Detrás del propósito de “encuadrar en una sola norma las leyes, decretos y resoluciones ya vigentes”, es indudable que la norma va a dar ‘fuerza de ley’ a la adenda flexibilizadora del convenio colectivo de trabajo que vienen sufriendo los petroleros de Vaca Muerta –en menos de dos años ya se sucedieron ocho muertes obreras. Es probable que, bajo el mismo eufemismo de considerarla un sector estratégico, busquen sancionar una liquidación del derecho de huelga. Recordemos una vez más que Fernández reivindica este régimen laboral de la muerte como su modelo de reforma laboral: convenio por convenio y pactando con la burocracia sindical. Es el camino que ya emprendió el pulpo Techint, que volvió a la carga con suspensiones masivas en sus plantas siderúrgicas con las miras puestas en extender el mismo modelo de convenio flexibilizado.

Una salida de los trabajadores

La clase obrera debe rechazar el blindaje de la Gendarmería en Vaca Muerta, porque es una militarización contra los trabajadores, una amenaza con responder con mano de hierro tanto contra los obreros del petróleo como contra los desocupados. La represión a los piquetes de los docentes y estatales en Chubut, ejecutada por la patota del burócrata “Loma” Ávila para liberar el acceso a los pozos, es un claro antecedente.
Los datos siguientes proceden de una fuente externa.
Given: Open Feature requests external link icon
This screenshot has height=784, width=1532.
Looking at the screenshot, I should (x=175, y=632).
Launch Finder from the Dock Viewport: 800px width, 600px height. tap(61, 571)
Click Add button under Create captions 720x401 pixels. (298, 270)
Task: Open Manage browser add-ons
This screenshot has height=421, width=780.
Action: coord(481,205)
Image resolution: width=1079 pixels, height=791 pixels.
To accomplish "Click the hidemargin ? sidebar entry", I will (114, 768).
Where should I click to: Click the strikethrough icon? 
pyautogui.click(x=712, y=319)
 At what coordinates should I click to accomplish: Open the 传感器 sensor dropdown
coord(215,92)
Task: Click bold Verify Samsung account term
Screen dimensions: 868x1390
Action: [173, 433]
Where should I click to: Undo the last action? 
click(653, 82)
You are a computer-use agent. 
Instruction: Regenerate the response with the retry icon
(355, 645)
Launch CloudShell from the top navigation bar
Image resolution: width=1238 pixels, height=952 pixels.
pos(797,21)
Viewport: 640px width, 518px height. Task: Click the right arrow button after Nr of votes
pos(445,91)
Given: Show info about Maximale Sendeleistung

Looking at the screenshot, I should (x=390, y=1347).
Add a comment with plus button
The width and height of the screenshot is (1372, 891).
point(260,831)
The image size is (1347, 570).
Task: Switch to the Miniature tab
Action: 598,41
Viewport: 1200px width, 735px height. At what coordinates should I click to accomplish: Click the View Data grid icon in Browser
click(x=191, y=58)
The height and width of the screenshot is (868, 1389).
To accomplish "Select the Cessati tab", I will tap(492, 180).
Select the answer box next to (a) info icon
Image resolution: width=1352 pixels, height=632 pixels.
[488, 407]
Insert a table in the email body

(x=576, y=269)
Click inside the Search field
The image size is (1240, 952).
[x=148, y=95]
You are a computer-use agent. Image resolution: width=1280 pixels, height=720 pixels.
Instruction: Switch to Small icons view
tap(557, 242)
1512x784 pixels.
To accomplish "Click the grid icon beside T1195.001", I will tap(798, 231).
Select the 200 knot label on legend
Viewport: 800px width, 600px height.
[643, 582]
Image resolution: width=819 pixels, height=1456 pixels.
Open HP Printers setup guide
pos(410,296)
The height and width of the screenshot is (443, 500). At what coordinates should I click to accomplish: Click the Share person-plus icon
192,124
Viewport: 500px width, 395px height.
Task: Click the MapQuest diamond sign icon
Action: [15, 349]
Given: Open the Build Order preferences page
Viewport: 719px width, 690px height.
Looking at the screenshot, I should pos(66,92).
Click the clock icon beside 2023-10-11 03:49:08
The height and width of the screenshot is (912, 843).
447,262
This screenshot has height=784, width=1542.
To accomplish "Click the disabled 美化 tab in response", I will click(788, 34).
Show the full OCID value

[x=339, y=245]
Pero también debe tomar nota que el blindaje que prometen Nielsen y Fernández tendrá como base fundacional no solo un dólar por las nubes, sino además un naftazo. La magnitud del aumento en el precio de los combustibles una vez liberados es una amenaza cierta de Rodrigazo. La defensa de los puestos de trabajo y los convenios colectivos también requieren una preparación del movimiento obrero ante lo que se viene con Alberto. Cobra enorme vigencia el planteo de comités obreros de fiscalización de las condiciones de seguridad e higiene en los yacimientos, con derecho a paralizar la producción.

Sólo la nacionalización integral, sin pago y bajo control obrero, de los recursos naturales del país y de la industria energética puede orientar los beneficios de la explotación gasífera y petrolera hacia un plan de desarrollo industrial y nacional. Es un programa antagónico al del nacionalismo burgués, que ofrenda las riquezas del país a los pulpos imperialistas.